Young people struggling with mental health issues get vital support
Cora Burt and Charley Marks were in the same year at the King Alfred School in Highbridge, Somerset. They weren’t close, but when the 18-year-old took his own life on the 10th September 2016, Cora and many of her friends struggled with a deep sense of loss.
Cora, now 26, said, “I got a couple of messages from friends saying Charley Marks had killed himself. At the time I just didn’t understand. It rocked the entire school year. Charley was always the joker, the one who’d be having a laugh. It was really shocking.”
In the wake of her son’s death Charley’s mum Jo launched a project called In Charley’s Memory to campaign for greater awareness of mental health issues in young men. The organisation, which is supported by funding made possible by National Lottery players, also offers counselling sessions to young people of any gender struggling with their mental health.
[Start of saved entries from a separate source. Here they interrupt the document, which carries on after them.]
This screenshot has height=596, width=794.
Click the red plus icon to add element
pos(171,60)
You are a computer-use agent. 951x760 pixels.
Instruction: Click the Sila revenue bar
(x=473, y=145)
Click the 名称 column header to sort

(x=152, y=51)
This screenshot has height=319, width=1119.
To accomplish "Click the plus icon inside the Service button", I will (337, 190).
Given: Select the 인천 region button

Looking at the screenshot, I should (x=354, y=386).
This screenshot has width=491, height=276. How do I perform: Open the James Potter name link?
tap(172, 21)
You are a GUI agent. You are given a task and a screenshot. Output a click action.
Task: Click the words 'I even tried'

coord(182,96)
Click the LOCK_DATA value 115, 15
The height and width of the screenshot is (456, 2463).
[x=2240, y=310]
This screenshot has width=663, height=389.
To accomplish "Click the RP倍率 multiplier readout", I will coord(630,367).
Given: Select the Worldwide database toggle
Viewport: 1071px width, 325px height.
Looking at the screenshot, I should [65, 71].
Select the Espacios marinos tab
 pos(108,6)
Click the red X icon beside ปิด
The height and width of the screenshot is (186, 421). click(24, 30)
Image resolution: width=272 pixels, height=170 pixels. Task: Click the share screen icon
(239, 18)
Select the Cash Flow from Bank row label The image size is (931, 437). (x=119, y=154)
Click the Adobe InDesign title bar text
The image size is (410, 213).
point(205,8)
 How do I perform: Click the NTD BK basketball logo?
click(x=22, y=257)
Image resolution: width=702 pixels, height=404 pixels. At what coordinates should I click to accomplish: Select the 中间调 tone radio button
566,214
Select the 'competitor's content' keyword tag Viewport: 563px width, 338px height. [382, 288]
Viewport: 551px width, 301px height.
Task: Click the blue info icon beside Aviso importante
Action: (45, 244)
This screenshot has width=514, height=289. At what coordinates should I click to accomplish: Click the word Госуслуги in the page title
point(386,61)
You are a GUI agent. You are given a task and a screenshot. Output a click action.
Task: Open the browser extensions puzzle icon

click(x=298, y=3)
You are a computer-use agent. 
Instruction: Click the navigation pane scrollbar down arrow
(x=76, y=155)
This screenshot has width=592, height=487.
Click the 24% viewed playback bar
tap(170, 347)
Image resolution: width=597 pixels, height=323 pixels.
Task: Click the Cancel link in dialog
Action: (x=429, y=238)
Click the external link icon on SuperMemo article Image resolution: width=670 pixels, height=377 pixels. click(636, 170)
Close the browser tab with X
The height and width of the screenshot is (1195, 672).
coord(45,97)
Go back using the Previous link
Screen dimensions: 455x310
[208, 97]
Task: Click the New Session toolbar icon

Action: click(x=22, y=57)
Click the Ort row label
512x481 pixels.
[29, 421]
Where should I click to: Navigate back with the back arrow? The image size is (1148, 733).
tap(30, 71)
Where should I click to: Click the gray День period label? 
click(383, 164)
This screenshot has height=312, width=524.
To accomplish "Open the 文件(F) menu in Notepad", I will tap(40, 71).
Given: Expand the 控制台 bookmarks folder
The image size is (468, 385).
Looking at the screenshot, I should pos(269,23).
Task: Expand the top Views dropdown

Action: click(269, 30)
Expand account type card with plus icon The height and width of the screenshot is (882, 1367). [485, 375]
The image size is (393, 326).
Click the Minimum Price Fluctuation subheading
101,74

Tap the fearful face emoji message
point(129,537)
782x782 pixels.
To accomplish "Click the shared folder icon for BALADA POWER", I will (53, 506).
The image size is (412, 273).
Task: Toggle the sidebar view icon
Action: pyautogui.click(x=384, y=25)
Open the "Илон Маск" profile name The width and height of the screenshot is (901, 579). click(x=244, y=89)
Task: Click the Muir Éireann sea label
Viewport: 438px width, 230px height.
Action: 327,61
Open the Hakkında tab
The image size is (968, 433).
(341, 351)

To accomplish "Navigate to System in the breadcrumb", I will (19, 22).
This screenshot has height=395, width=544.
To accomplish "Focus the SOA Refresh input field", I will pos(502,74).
Dawn Carey, chief executive of In Charley’s Memory said, “We will never forget the tragic circumstances in which In Charley's Memory was founded. But the wonderful support of National Lottery players means we will continue to make sure every young person needing support will be seen.”
Cora was well aware of In Charley’s Memory. But despite suffering anxiety and depression she was reluctant to turn to the project for help because of her personal connection to Charley and Jo, who had been a teaching assistant when Cora was in Year 5 and 6.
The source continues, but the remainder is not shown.